3. All the deaths in King Kong (1933). The original King Kong has also graduated to one of my favorite movies. Again, it was horrific and brutal as a child. People get chomped, smashed, and squished by a rampaging giant gorilla. Additionally, the budding dinosaur fanatic in me was flabbergasted that the apatosaurus was portrayed as a carnivore.
2. Gold guy’s face after getting impaled in Flash Gordon (1980). I never watched all of the ridiculously stupid-awesome movie that is Flash Gordon until I was much older and more appreciative of the camp factor.
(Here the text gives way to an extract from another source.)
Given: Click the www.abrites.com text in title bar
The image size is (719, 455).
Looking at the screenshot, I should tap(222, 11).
When I was but a lad, the only portion of this film I saw was the ending where green-cloaked guy with a gold mask comes out and says some dick things before he is thrown onto a big plank with spikes on it. His body flattens on the spikes and then there’s a disturbing closeup of his face: a gross sound-effect accompanies the dude’s eyes and tongue bugging out like worms emerging from a metal apple.
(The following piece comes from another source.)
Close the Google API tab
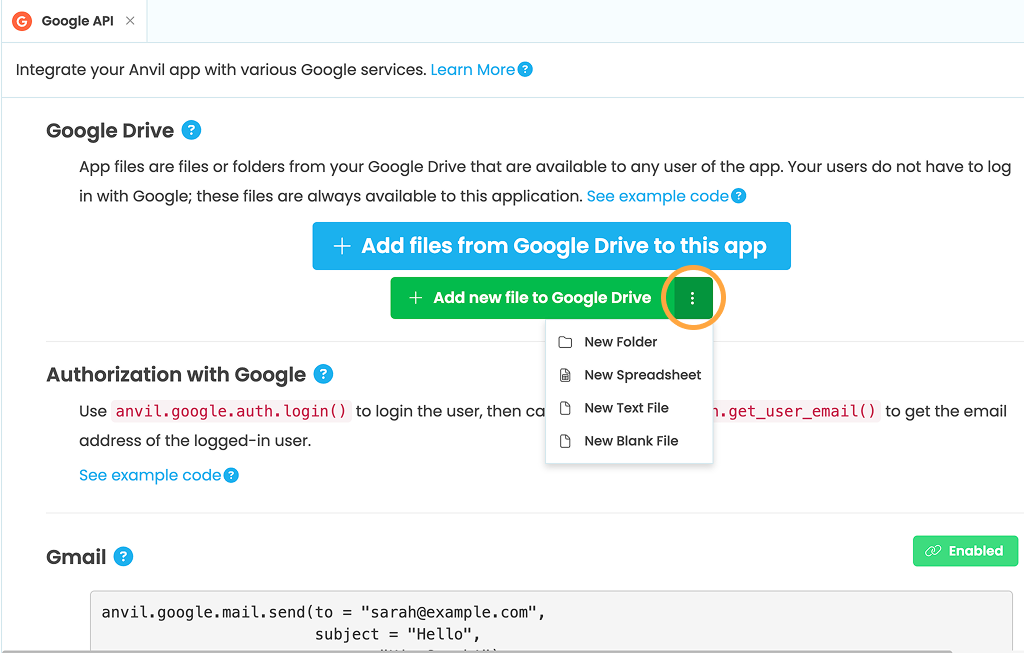1024x653 pixels. pos(130,21)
1. Violence and Tarzan the Ape Man (1932). A lot of the Johnny Weismuller Tarzan movies blend together for me and most of them had scary finales where everyone is captured, tortured, or horrifically killed by politically incorrect tribal guys. This first movie was the scariest to me. Never mind the animal cruelty, racism, and the fact that Tarzan is pretty much a rapist who gets lucky when his captive lady gets Stockholm syndrome. For starters, if memory serves, a pack of territorial hippos capsize the explorers’ rafts and then crocodiles get a bunch of the guys. That’s nothing. The ending is where it became too much. The surviving explorers and their porters are captured by a tribe of scary pygmies who sacrifice them to a man in a giant sloppy gorilla suit. One by one they are thrown into the pit. Before Tarzan shows up to graphically gouge apart the ape’s face with his knife, the monstrous primate repeatedly smashes Cheeta (the Chimpanzee sidekick) against a rock—the image of the big faux-ape swinging the smaller doll ape around still haunts me. Finally they use the carcass as a shield against the pygmies’ arrows before the elephants show up to trample their village. Movies were brutal back then, man. Brutal and racist.
(It was also the inspiration for my own shabby attempt at short film with Stewed).